This week my younger child headed back to school, bringing home the impermanence of summer vacation.
Children do an excellent job of reminding you that everything is constantly changing. They grow, seeming at times to move through clothing sizes faster than the speed of light. They change from tiny people who writhe in agony if you try to put clothing on them that is not pink and fit for a princess to crust punks. You not only don’t recognize the shirt they’re wearing; you’re not sure you recognize the kid. Oh, wait – there’s gramma’s nose.
And emptiness – the lack of inherent identity – is constantly reinforced. I had a friend who would introduce her preschoolers by saying, This is my son, and he’s going to Harvard to be a doctor. This is my daughter; she’s going to Yale to be a lawyer. You don’t need me to tell you, do you?
My view is that it is the parent’s job to train them to live in the world, to figure out what they need and why they need it, to see there are many paths and that how you get there is as important as where you’re going.
It’s a view that can be hard to hold onto, especially when they’re leaving.
The cause of suffering, the Buddha taught, is attachment. The cessation of suffering results when we let go of that attachment, that grasping, that craving.
Talk about the emptiness of words – when you’re a mother, craving is what happens when your hormones go wild as your body takes care of the new being growing there. (Friendly’s Jubilee Rolls were the staple of this child’s gestation.) Grasping is what those tiny fingers do, an entire hand wrapping itself around your extended finger. Attachment – uh, umbilical cord. Can it get more visceral?
How do you experience the very ordinary magic of parenting without compounding the suffering that is part of life?

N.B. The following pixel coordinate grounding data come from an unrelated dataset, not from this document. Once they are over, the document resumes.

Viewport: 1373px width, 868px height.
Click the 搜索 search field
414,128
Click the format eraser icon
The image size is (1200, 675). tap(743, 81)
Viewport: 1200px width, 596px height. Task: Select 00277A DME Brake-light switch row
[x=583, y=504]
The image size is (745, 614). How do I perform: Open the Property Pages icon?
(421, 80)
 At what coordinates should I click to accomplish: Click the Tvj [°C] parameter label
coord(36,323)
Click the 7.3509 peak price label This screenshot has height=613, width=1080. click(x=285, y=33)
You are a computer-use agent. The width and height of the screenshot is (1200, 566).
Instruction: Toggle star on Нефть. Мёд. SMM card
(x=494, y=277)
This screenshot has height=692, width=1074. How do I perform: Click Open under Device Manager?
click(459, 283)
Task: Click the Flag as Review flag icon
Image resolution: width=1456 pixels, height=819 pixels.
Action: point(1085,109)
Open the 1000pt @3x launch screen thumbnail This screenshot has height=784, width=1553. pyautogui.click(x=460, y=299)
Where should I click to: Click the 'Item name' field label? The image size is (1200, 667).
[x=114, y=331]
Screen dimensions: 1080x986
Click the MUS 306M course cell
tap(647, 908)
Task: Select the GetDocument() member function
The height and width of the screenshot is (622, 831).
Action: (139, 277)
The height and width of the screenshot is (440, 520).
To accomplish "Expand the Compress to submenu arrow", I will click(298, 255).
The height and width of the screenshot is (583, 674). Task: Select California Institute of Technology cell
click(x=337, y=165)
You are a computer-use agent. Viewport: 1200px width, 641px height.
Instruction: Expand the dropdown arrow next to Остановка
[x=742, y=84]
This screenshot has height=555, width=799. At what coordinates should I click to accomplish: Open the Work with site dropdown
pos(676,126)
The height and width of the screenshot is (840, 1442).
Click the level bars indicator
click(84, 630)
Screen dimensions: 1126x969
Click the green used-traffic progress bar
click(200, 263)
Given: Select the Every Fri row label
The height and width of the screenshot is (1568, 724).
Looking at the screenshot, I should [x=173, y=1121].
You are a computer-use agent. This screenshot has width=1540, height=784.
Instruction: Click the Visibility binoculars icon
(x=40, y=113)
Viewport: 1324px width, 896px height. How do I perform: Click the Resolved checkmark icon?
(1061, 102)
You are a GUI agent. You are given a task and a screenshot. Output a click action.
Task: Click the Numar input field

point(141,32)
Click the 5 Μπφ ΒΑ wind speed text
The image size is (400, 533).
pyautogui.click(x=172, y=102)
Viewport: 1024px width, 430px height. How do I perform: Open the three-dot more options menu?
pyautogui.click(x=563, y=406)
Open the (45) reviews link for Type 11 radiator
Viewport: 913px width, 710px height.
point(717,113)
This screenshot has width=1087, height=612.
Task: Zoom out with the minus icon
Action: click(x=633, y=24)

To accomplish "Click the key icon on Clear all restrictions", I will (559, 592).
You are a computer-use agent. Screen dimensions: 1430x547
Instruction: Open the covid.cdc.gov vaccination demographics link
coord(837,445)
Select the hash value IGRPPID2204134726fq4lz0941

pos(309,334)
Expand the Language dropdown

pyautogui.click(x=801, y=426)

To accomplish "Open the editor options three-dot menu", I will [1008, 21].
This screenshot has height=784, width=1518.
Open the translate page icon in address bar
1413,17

Compassionate equanimity, my teacher advises. Throw in loving kindness and sympathetic joy, inherent aspects of parenting, and you’ve got all four brahma viharas, the heavens on earth.
Put it another way: Affectionate non-attachment.
Loving kindness is radiant warmth and openness, an unattached appreciation with no sense of duty or obligation. … Loving kindness is the natural and heartfelt wish for this person to be happy. Ken McLeod “Wake Up to Your Life”
Dharma Punx founder Noah Levine illustrates this beautifully with his colorfully tattooed hands. (these illustrations are my non-tattooed, arthritic hands.)
Not grasping. (Hands clasped together, fingers intertwined.)
Not distanced. (Hands parallel, a slight distance apart.)
But connected. (Hands in anjeli mudra.)
Non-attachment does not mean detachment. Detachment means “from”-- to detach is to pull away , to disengage. Nonattachment, on the other hand, is a fully engaged and connected experience of being in the middle of whatever is going on, without clinging to or trying to control it. Noah Levine “The Heart of the Revolution.
Connection without clinging.
I recently heard Judith Simmer Brown, an acharya in the Shambhala tradition, talk about romantic love, using the movie "Titanic" as her text, deconstructing the stereotypes and conventions. A lot of what she had to say applies also to the parent-child relationship.
Babies are pretty much a blank screen for parents' projections -- although they come into this world with certain ways of doing things, the result of genetics or the training received in past lives. Some people see their kids as a do-over of their lives: Relive the good parts, avoid or correct the bad. The kid makes you proud or makes you cringe.
But the kid doesn't make you anything. You can choose to be proud or embarrassed or disappointed. Or you can choose to interact with the person in front of you -- while helping them learn how to live in society.
The love of a real person is more wonderful than any fantasy, to paraphrase Simmer Brown.
You have to be willing to see through the fantasy that this kid will be THE ONE. And when you realize that this kid will not be all that you dreamed, that, to quote directly from Simmer Brown, "is the moment to step out of the fantasy and have a relationship with a real person."
That person is pretty amazing. You and yet not you. Self in flux.
And then they go away to college. Oh, yeah. That impermanence thing again.